Two years ago, there was an uproar in the usually quiet children’s-book world: frustrated by the overwhelming whiteness of kids’ books, readers took to social media to protest with the hashtag #WeNeedDiverseBooks. Publishers took note. In 2013, children’s books featuring black, Latino, Asian or Native American characters accounted for only 8% of those released in the U.S., according to the Cooperative Children’s Book Center at the University of Wisconsin–Madison. In 2015, that number rose to 15%. There’s still a long way to go.
One group that could perhaps especially use some fictional representation these days: Muslim-American kids. As fear about ISIS has stoked hostile rhetoric in certain quarters, these kids have felt the effects. Muslim-American parents have reported a spike in schoolyard bullying in recent months, with kids getting taunted for having “terrorist names.” According to the Associated Press and the Chicago Tribune, some have wondered if they’d be deported if a so-called Muslim ban were put into effect. Who can be these kids’ fictional hero? Enter Zomorod “Cindy” Yousefzadeh, the lovable protagonist of It Ain’t So Awful, Falafel.
Iranian-American author Firoozeh Dumas previously wrote about her life experiences in the best-selling memoir Funny in Farsi, and she’s applied some of those biographical details here, for younger readers. Falafel opens in 1978, when sixth-grader Cindy (her chosen name) and her parents move to Newport Beach, Calif., straight outta Compton, where her dad was previously assigned on an oil project, and before that, straight outta Abadan, Iran. She faces certain expected struggles in her first year in a new school and neighborhood: teachers can’t pronounce her name, kids ask if she rides a camel, and neighbors think her mom’s cooking looks like mud. But when the Iran hostage crisis begins, the Yousefzadeh family encounters a new level of nasty incidents, from a dead hamster left on their doorstep to a visit from a plumber whose T-shirt says Wanted: Iranians for target practice.
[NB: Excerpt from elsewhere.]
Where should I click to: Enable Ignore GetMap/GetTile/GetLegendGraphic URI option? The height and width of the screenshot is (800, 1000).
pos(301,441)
Yep, history will repeat itself. But Dumas depicts each hurdle with compassion and laugh-out-loud humor. She has created an endearingly plucky character–any kid who’s felt like an outsider could relate to Cindy. Through it all, the young girl keeps in mind advice from her father: “Kindness is our religion and if we treat everybody the way we would like to be treated, the world would be a better place.”